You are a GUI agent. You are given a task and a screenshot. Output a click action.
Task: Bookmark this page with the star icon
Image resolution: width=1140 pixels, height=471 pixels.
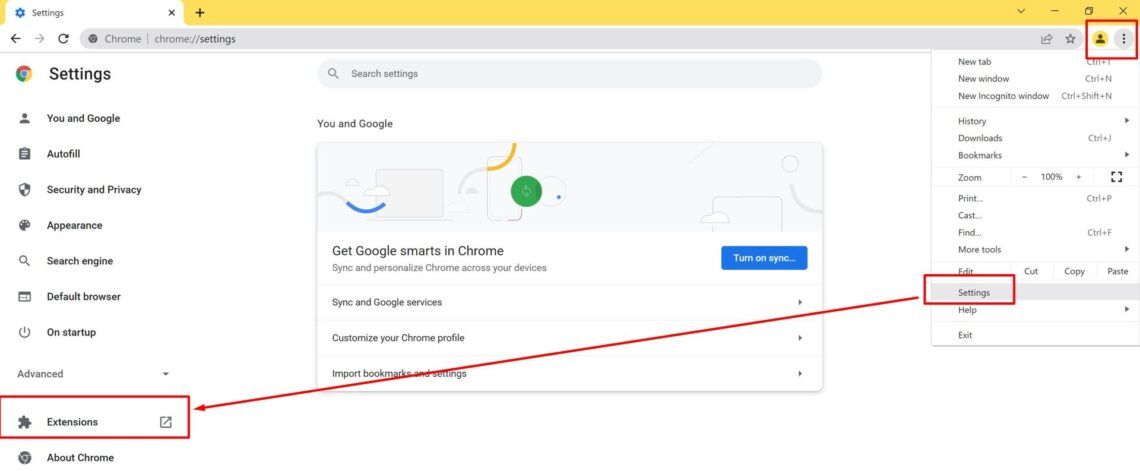tap(1070, 39)
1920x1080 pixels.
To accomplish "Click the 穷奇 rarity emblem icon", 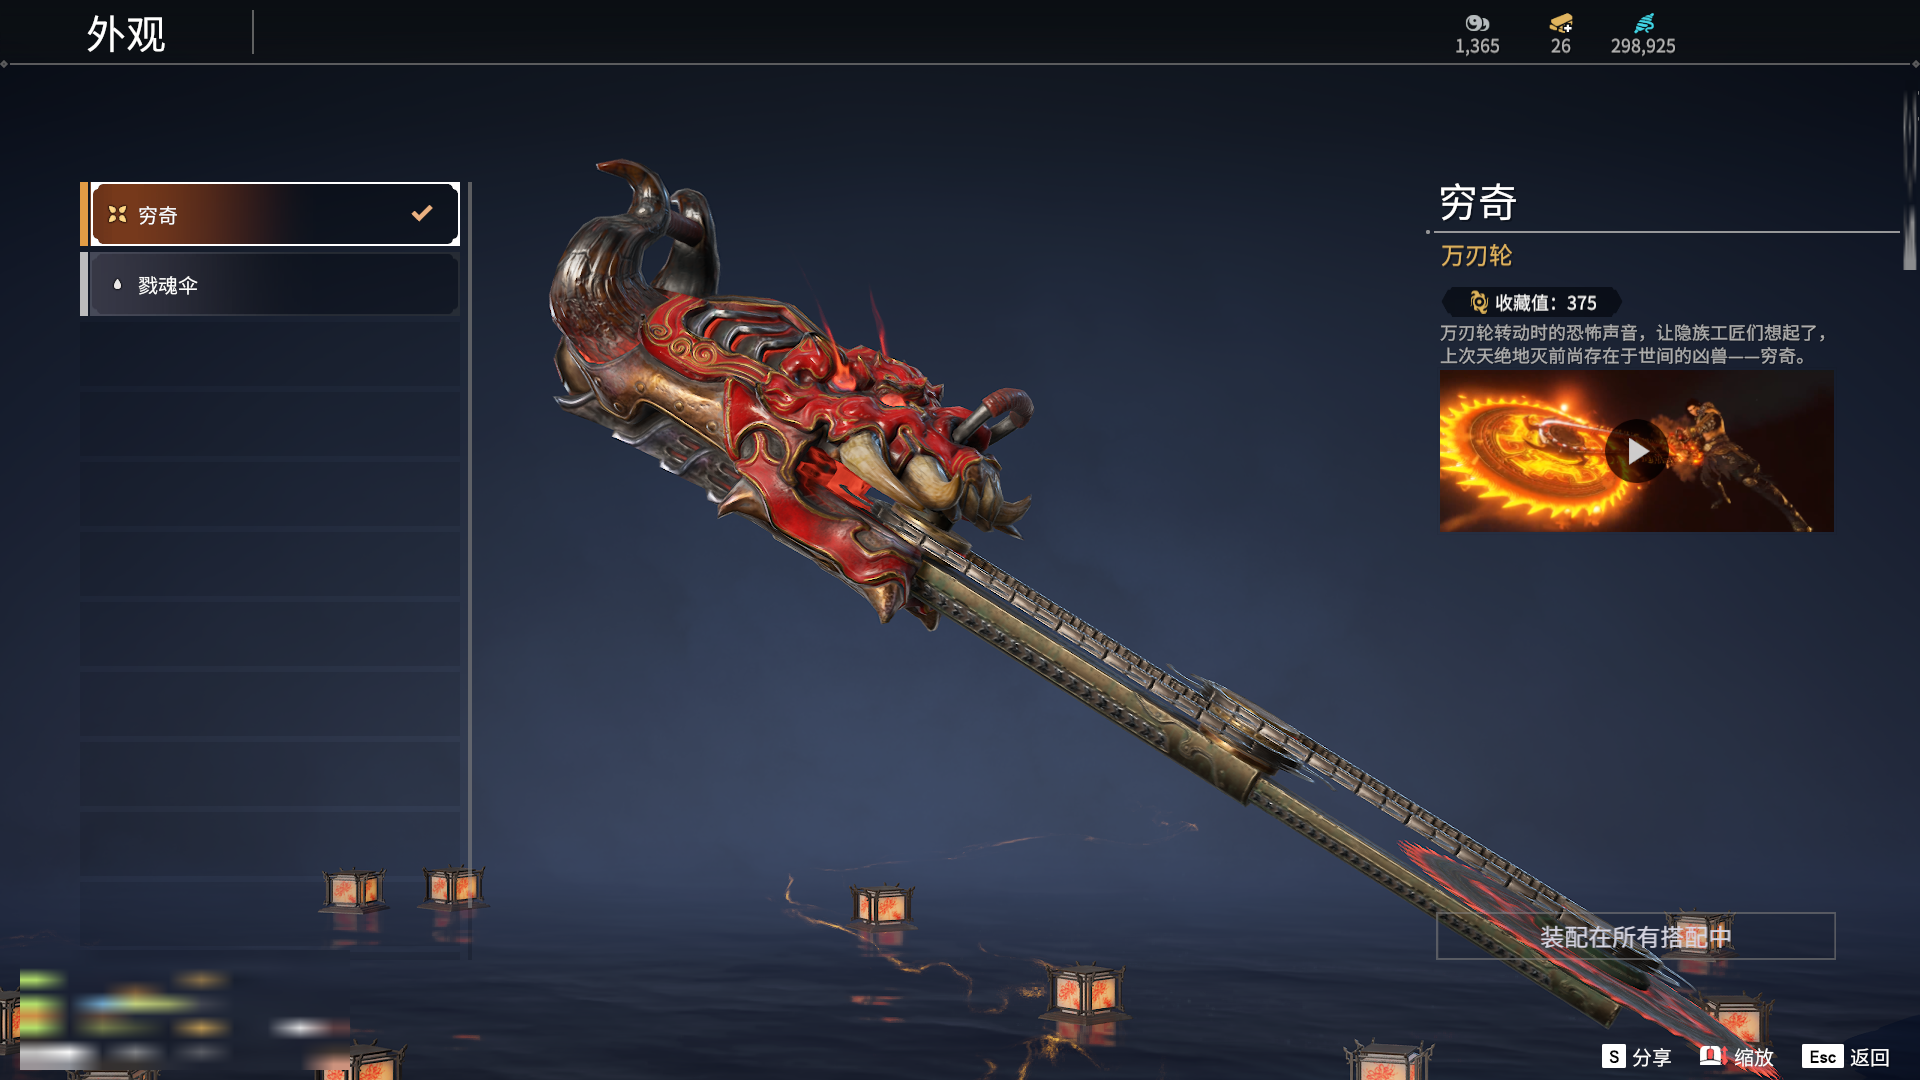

▶ **Aim**: Rewrite the stretch from the line containing "1920x1080 pixels." through the end of the items as a numbered list, skipping blank lines and leaving out the pictures.

▶ **Right answer**:
1. 1920x1080 pixels.
2. To accomplish "Click the 穷奇 rarity emblem icon", 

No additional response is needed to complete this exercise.